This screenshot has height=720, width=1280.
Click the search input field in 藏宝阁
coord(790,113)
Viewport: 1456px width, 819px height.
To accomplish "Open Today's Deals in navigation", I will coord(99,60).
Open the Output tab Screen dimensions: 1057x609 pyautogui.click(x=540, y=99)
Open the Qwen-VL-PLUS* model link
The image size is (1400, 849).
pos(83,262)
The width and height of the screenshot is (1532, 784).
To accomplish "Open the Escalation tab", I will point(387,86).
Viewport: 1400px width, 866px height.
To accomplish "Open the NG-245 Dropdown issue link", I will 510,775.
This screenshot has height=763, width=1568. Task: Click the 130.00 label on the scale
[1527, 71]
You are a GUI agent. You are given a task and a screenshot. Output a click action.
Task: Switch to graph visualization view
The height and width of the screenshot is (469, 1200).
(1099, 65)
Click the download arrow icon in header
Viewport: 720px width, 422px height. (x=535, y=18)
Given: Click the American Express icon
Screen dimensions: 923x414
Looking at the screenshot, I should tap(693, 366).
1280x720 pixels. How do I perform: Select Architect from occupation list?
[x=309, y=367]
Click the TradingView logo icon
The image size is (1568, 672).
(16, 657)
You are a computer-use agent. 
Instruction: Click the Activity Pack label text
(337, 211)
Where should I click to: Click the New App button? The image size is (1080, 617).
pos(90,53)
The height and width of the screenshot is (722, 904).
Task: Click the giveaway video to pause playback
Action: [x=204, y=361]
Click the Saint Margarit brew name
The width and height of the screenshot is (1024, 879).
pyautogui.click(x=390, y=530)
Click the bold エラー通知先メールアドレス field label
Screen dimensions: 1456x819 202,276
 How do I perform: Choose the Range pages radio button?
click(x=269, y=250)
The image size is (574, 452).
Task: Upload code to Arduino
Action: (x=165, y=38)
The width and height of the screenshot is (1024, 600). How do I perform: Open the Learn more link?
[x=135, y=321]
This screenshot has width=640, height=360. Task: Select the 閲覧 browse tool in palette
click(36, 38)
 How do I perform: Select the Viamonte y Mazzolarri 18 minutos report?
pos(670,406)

Aim -> Reproduce all of the rows above verbatim, without changing any wording, number, symbol, or line break.

Answer ->
This screenshot has height=720, width=1280.
Click the search input field in 藏宝阁
coord(790,113)
Viewport: 1456px width, 819px height.
To accomplish "Open Today's Deals in navigation", I will coord(99,60).
Open the Output tab Screen dimensions: 1057x609 pyautogui.click(x=540, y=99)
Open the Qwen-VL-PLUS* model link
The image size is (1400, 849).
pos(83,262)
The width and height of the screenshot is (1532, 784).
To accomplish "Open the Escalation tab", I will point(387,86).
Viewport: 1400px width, 866px height.
To accomplish "Open the NG-245 Dropdown issue link", I will 510,775.
This screenshot has height=763, width=1568. Task: Click the 130.00 label on the scale
[1527, 71]
You are a GUI agent. You are given a task and a screenshot. Output a click action.
Task: Switch to graph visualization view
The height and width of the screenshot is (469, 1200).
(1099, 65)
Click the download arrow icon in header
Viewport: 720px width, 422px height. (x=535, y=18)
Given: Click the American Express icon
Screen dimensions: 923x414
Looking at the screenshot, I should tap(693, 366).
1280x720 pixels. How do I perform: Select Architect from occupation list?
[x=309, y=367]
Click the TradingView logo icon
The image size is (1568, 672).
(16, 657)
You are a computer-use agent. 
Instruction: Click the Activity Pack label text
(337, 211)
Where should I click to: Click the New App button? The image size is (1080, 617).
pos(90,53)
The height and width of the screenshot is (722, 904).
Task: Click the giveaway video to pause playback
Action: [x=204, y=361]
Click the Saint Margarit brew name
The width and height of the screenshot is (1024, 879).
pyautogui.click(x=390, y=530)
Click the bold エラー通知先メールアドレス field label
Screen dimensions: 1456x819 202,276
 How do I perform: Choose the Range pages radio button?
click(x=269, y=250)
The image size is (574, 452).
Task: Upload code to Arduino
Action: (x=165, y=38)
The width and height of the screenshot is (1024, 600). How do I perform: Open the Learn more link?
[x=135, y=321]
This screenshot has width=640, height=360. Task: Select the 閲覧 browse tool in palette
click(36, 38)
 How do I perform: Select the Viamonte y Mazzolarri 18 minutos report?
pos(670,406)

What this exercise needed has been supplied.